(Saved entries)
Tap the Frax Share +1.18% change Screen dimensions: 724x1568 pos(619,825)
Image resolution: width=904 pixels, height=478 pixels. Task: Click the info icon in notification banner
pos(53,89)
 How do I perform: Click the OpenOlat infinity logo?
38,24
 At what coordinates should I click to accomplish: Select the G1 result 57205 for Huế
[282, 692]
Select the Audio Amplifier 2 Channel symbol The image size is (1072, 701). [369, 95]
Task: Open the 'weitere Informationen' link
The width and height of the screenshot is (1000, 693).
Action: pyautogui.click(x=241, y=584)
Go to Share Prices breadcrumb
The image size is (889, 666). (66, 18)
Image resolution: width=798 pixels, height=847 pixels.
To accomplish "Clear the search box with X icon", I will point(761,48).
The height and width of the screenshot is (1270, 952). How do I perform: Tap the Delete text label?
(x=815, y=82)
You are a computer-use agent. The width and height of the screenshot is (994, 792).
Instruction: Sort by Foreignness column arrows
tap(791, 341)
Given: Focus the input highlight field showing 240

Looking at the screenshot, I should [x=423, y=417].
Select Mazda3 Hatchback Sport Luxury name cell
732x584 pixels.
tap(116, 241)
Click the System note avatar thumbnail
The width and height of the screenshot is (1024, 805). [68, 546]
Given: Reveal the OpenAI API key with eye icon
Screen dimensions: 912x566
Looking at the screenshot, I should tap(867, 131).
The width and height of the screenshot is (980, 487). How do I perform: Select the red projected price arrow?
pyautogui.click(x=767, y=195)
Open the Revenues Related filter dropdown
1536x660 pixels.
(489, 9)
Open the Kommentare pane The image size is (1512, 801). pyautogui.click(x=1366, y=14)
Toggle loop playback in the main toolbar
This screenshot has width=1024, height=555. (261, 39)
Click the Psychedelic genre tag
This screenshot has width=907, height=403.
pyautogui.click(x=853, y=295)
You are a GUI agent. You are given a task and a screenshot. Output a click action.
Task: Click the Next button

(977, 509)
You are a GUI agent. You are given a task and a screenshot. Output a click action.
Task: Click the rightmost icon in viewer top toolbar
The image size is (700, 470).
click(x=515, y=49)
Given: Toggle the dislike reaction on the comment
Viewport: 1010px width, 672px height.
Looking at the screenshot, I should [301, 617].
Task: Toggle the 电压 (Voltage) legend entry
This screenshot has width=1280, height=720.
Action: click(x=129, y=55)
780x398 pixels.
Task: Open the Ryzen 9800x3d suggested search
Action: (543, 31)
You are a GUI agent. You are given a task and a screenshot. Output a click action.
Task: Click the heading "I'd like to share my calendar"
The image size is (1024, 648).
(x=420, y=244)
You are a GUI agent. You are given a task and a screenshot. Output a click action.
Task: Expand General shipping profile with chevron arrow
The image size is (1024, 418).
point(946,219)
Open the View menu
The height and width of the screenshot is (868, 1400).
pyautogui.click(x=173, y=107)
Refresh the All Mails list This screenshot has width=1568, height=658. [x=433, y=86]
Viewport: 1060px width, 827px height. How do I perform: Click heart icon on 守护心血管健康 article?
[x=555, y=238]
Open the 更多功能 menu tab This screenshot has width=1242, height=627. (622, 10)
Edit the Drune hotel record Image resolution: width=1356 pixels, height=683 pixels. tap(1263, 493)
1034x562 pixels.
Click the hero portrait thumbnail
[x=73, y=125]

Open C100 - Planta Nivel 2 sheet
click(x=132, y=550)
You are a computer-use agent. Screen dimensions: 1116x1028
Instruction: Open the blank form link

_TRY IT_
The answer is the run of lines above from the line containing "Given: Toggle the" through the line containing "Refresh the All", copied exactly and alone.

_WRITTEN ANSWER_
Given: Toggle the dislike reaction on the comment
Viewport: 1010px width, 672px height.
Looking at the screenshot, I should [301, 617].
Task: Toggle the 电压 (Voltage) legend entry
This screenshot has width=1280, height=720.
Action: click(x=129, y=55)
780x398 pixels.
Task: Open the Ryzen 9800x3d suggested search
Action: (543, 31)
You are a GUI agent. You are given a task and a screenshot. Output a click action.
Task: Click the heading "I'd like to share my calendar"
The image size is (1024, 648).
(x=420, y=244)
You are a GUI agent. You are given a task and a screenshot. Output a click action.
Task: Expand General shipping profile with chevron arrow
The image size is (1024, 418).
point(946,219)
Open the View menu
The height and width of the screenshot is (868, 1400).
pyautogui.click(x=173, y=107)
Refresh the All Mails list This screenshot has width=1568, height=658. [x=433, y=86]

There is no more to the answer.